Traumatic events and children
A traumatic event is a sudden, unexpected and shocking event that makes children feel scared, distressed or overwhelmed. Traumatic events include car crashes, natural disasters, unexpected deaths or diagnoses, and so on.
Some events cause some children trauma, but not other children. Children’s reactions to potentially traumatic events depend on a few things – how old they are, whether they’ve been through a traumatic event before, and what kind of support they get from family, friends and school. Personality and temperament play a role too.
How children experience an event also affects how much distress they feel. For example, a car accident will feel more traumatic if a child thought they were going to die.
How traumatic events affect autistic children
Autistic children experience the world differently from typically developing children. For example, they might be less aware of other people’s social and emotional cues. The way they express and manage their own emotions might be different too.
These differences can affect how autistic children experience traumatic events. Events that feel minor to many children might feel traumatic to autistic children. But events that many children find traumatic might not feel the same way to autistic children.
Sometimes autistic children find some things about traumatic events more stressful than other things. For example, an autistic child might find the change in routine caused by a family illness more stressful than the illness itself. Or they might find it harder to cope with subtle changes in other people’s emotions.
Also, autistic children might not react to traumatic events straight away. Their reactions might come weeks or months later, when they’ve processed what happened, how they’re feeling and how it has changed things around them.
If your autistic child experiences a traumatic event, you can use many of the first responses that help all children after traumatic events. These include checking your child’s physical wellbeing and ensuring that they feel safe. Autistic children might need extra support to feel safe, calm and grounded and to understand what’s going on.
First response to traumatic events: helping autistic children feel safe and calm
Helping autistic children feel safe and calm is the most important aspect of a first response to traumatic events. Here are some ideas:
- Spend time with your child. Reassure them that you and other people are there to look after them.
- If you can, let your child use the safe space or routine that usually helps them when they’re feeling distressed. It might be a quiet corner, under a table with a cushion, or a locker room at school. Or they might have a special song, count cars or recite a favourite script.
- If the environment around your child is distressing, think about what you can do to change it. For example, if your child is sensitive to sounds or bright lights but there are a lot of emergency vehicles and sirens outside, noise cancelling headphones might help.
- Encourage your child to focus on the things around them, rather than on the thoughts and feelings that are distressing them. Mindfulness or a grounding exercise can help.
After a traumatic event, your autistic child might be very upset, anxious, withdrawn or disoriented. If your child can’t use their usual calming techniques, you could try other options like helping your child to do a slow breathing exercise.

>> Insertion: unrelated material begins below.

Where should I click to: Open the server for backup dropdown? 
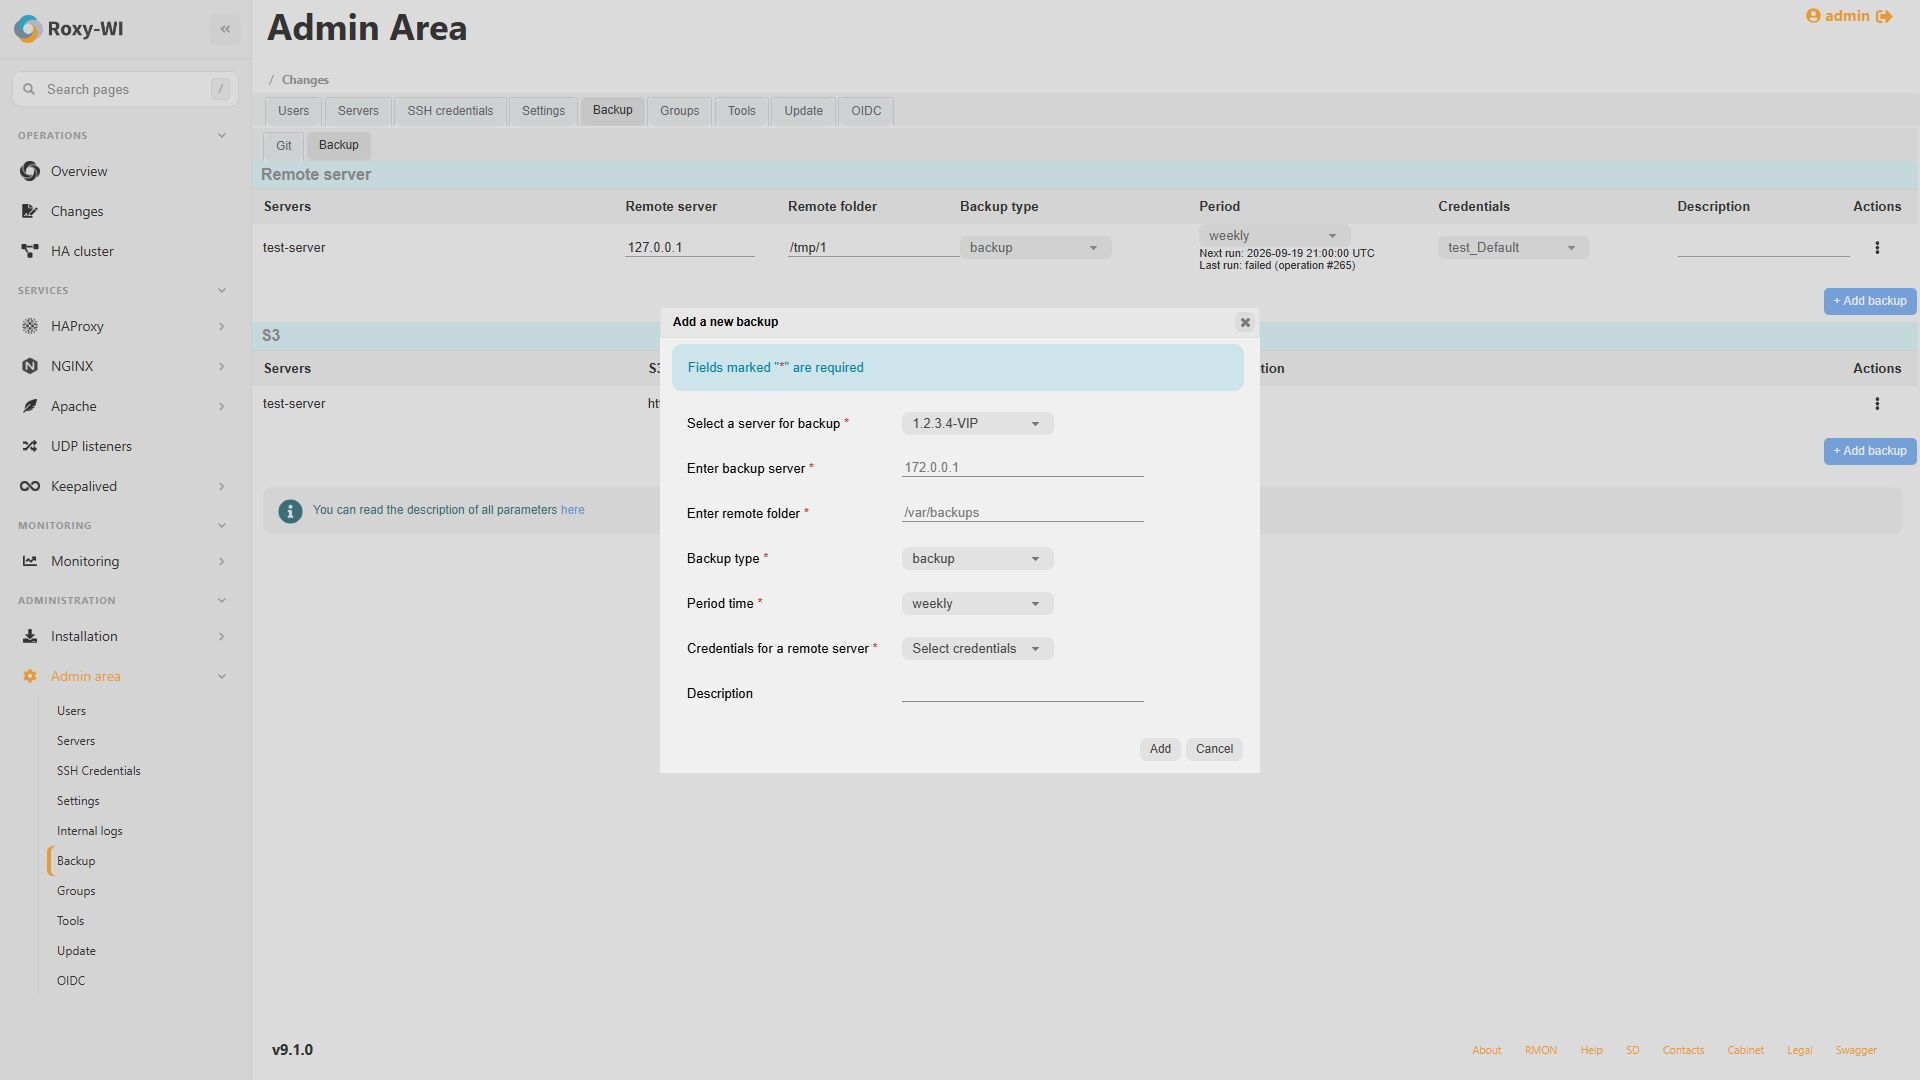pyautogui.click(x=977, y=424)

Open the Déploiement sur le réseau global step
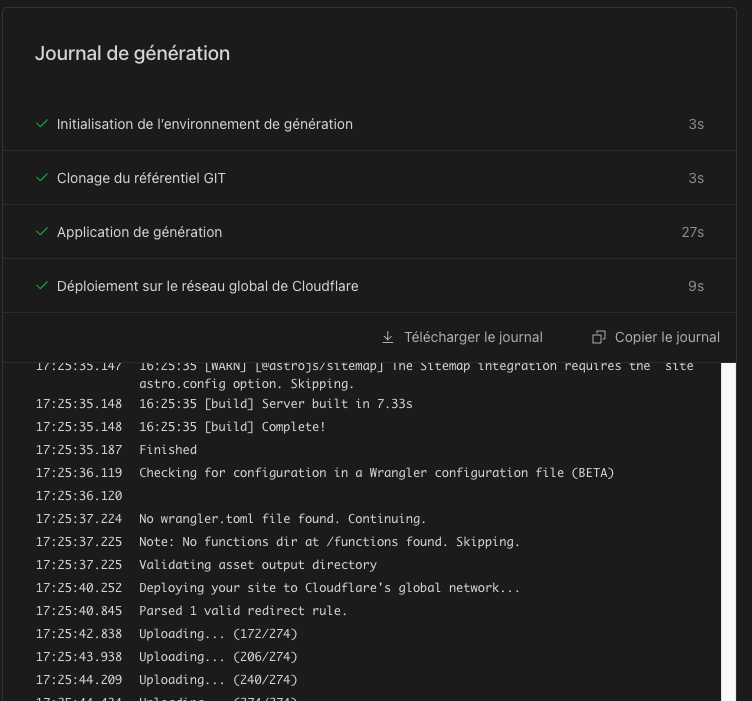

Handling changes to autistic children’s routines after traumatic events
Autistic children can find changes in their routine and surroundings difficult. Here are some ways you can help your child manage these changes and feel more in control:
- Tell your child about changes before they happen, if you can. You could use a social story, comic strip conversation or visual support to explain the changes – for example, that you need to stay with friends.
- Try to get some structure and routine into your child’s day as soon as you can. For example, have meals at the usual time, or go to the park in the afternoons as you usually do.
- Include some calming activities during the day to help your child manage their emotions. This could be time to count cars, line up trains or whatever your child’s preferred activity is.
Explaining traumatic events to autistic children
It’s important for your child to have information about the traumatic event that they can understand but that doesn’t scare them. Here are some ideas for explaining traumatic events to autistic children:
- Use a calm, reassuring tone of voice.
- Think about what your child needs to know. Use concrete descriptions and language that your child will understand. For example, ‘There has been a car crash. Billy is hurt. He has to go to hospital so that doctors can help him to feel better’.
- Ask your child what they’ve heard or read. Correct any misinformation, talk through anything that’s upsetting your child, and answer questions. Your child might find it easier to share their thoughts and experiences using puppets or toys, drawing, or sensory activities like playdough or sand.
- If your autistic child gets focused on one aspect of the event, work on a plan to get the information they need. For example, if your child wants to know where their cat is, plan who to ask or where to look.
- Use a social story or a visual support like a book or a picture to explain what’s happening. This can be especially helpful if the traumatic event goes on for several days, like a bushfire or a flood.
It’s important to monitor how much media coverage of disaster news and distressing news events both you and your child are seeing. It’s not helpful for anyone to watch distressing images over and over again.
Looking after yourself
Looking after yourself, especially your physical and emotional wellbeing, is good for you. It can help you stay calm and consistent when things get tough, which is good for your child too.
If you’re having trouble coping, it’s important to seek help from your GP or a trusted friend. Call Lifeline on 131 114 (24 hours, 7 days) or contact a parenting hotline.